İslâm Dini'nin Temel Esasları
İslâm Dini'nin Temel Esasları
1- İtikad (İnanç sistemi),
2- İbadet (Kulluk görevleri),
3- Muamelât (Hukuk sistemi),
4- Ukûbat (Cezalar),
5- Ahlâk.
İslâmiyet bu beş esasıyla bir bütündür.
İslâmiyet bu beş esasıyla bir bütündür.
Bunlardan bir tanesini dinin içerisinden çıkardığınızda ona
İslâm demek mümkün olmaz. İslâm bilginleri, İslâm’ı büyük bir ağaca
benzetmişler; ağacın köklerinin iman ve itikadı, gövdesinin ibadet ve
muamelâtı, onu budamanın ukûbatı ve meyvelerinin ise güzel ahlâkı temsil
ettiğini söyleyerek iman-ahlâk bütünlüğünü göstermişlerdir.

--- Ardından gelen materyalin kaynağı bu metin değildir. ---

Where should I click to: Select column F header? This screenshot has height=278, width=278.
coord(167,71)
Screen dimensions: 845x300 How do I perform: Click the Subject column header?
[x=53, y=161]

Peygamber Sallallahü Aleyhi Vesellem'in risalet görevini
tamamlamak üzere olduğu son günlerinde 'Veda Haccı' sırasında Cenâb-ı Hak şu
ayet-i kerimeyi gönderdi:
"Bugün sizin dininizi kemale erdirdim, üzerinizdeki
nimetimi tamamladım ve size din olarak Müslümanlığı (verip ondan) hoşnut
oldum."
Müslümanlar asırlar boyunca bu ayet-i kerimeyi şöyle tefsir
ettiler: İslâm, insan hayatının bütün yönlerini idare eden tam bir hayat nizamıdır.
Müslümanlar bütün hayatlarında onun hükümlerini uygulayarak Allah Celle Celâlüh'ın
üzerlerindeki nimetinden yararlanmış olacaklardır. Ancak böyle yaptıkları
takdirde Yaratıcı'nın rızasına kavuşacaklardır. O'nun rızasına kavuşmak ise en
büyük nimet, en büyük kazanç ve en büyük mutluluktur.

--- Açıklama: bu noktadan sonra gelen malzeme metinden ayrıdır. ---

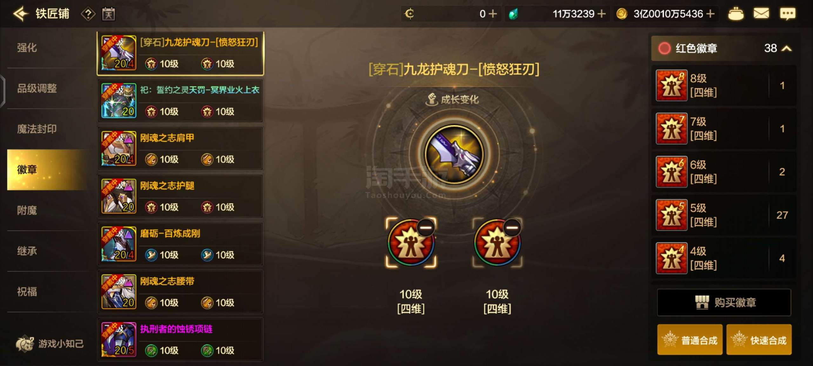Open the help question mark icon
This screenshot has width=813, height=366.
pos(88,14)
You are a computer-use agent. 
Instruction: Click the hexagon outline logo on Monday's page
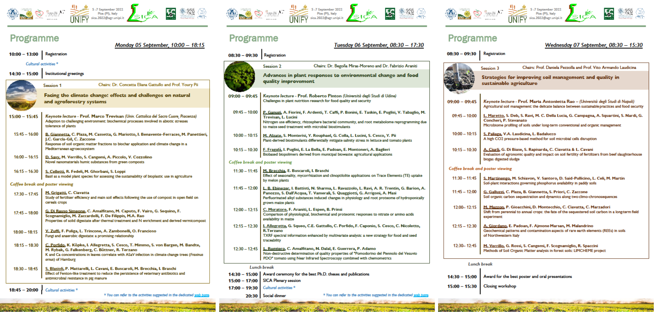coord(202,13)
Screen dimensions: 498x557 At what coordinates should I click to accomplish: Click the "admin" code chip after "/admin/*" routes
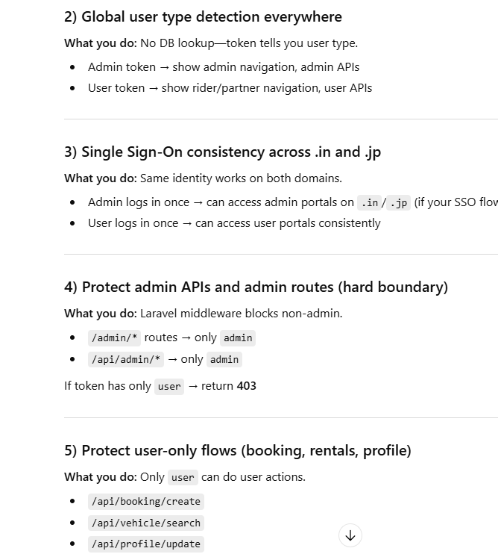coord(238,338)
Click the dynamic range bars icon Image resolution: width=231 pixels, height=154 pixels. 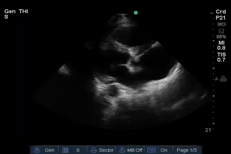65,150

İslâm, insanların hem dünya ve hem de ahiret mutluluğunu amaç
edindiği için din ve dünyanın arasını birleştirmiştir. Bunun için de insanları
zor-kolay, gizli-açık emir ve yasakları konusunda uymaya zorlamaktadır. Müminler
inanıyorlar ki, Allah Celle Celâlüh’ün emrettiği şekilde kurallarına uymak hem
ibadet hem de dünya ve ahiret mutluluğuna nedendir. Bu kurallara uymak, kişiyi
Allah Celle Celâlüh’ına yaklaştırır. Bundan dolayı da kıyamet gününde karşılık
kazanacaktır. Bunu bilerek kimse suç işlemez.

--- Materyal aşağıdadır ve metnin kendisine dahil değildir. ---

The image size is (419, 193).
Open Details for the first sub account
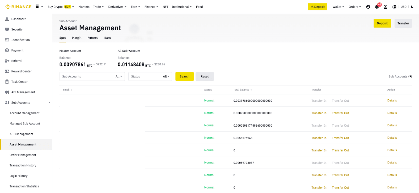coord(392,100)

İşte böylelikle İslâm, bireylerde yasaklara karşı bir bilinç titizliği,
inceliği oluşturmuştur. Ahiretteki ceza veya mükâfat duygusu işte bu titizliği
sağlar.
İnsanlar, ahiretteki ilâhi hesaplaşma duygusundan uzak oldukları
zaman fırsat bulduklarında her suçu işleyebilirler. Onların gönüllerinde suç
işlemeyi engelleyici bir güvenlik sigortası yoktur. Fakat İslâm, Allah Celle
Celâlüh korkusu, O’nun emirlerine itaat ve engin bilinç titizliği ile
Müslümanların gönlüne yerleştirmiştir. Bunun için de Allah Celle Celâlüh
nizamının uygulanmadığı yerlerde ahlâk kuralları zedelenmekte, suç oranları
sürekli artmakta ve insanlar mutsuz yaşamaktadırlar.
İslâm’ın hükümlerinin birbirinden ayrılmaz ve parçalanmaz bir
bütün olduğunu ve bunlardan bir tanesinin bile inkâr edilmesi halinde tümünün
inkârının kabul edildiği ve böylece bunu yapan kimsenin İslâm dininden
uzaklaştığını mümin olan herkes bilmektedir. Kur’an’ın bütün hükümlerine
gönülden inanıp, tam olarak bağlanmak ve onları yaşamın ilgili alanında
uygulamak da aynı şekilde bir zorunluluktur.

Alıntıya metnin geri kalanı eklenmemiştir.